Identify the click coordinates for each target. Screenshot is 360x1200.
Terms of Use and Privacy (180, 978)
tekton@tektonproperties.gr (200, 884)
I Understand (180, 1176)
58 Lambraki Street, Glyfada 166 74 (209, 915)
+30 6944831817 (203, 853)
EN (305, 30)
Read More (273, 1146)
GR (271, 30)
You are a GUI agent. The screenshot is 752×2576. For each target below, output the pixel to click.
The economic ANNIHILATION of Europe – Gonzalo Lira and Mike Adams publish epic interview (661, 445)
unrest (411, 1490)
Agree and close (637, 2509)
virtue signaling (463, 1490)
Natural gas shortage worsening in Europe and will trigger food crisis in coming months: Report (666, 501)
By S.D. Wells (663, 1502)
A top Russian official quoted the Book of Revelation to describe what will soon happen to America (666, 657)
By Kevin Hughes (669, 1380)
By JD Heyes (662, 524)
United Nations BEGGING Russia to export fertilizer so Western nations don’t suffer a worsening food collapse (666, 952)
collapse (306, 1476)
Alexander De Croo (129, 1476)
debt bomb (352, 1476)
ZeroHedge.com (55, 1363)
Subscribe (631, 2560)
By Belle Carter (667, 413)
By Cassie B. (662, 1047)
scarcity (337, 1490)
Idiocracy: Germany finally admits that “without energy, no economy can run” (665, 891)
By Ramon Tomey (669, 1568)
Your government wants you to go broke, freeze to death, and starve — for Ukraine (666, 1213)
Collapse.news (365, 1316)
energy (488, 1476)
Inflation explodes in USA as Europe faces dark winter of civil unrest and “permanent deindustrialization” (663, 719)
○ ○ ○
### WHAT IS EXPECTED
Only the lines from the one with "energy (488, 1476)" through the last line of the records belong in the answer, each copied exactly.

### ANSWER SPACE
energy (488, 1476)
Inflation explodes in USA as Europe faces dark winter of civil unrest and “permanent deindustrialization” (663, 719)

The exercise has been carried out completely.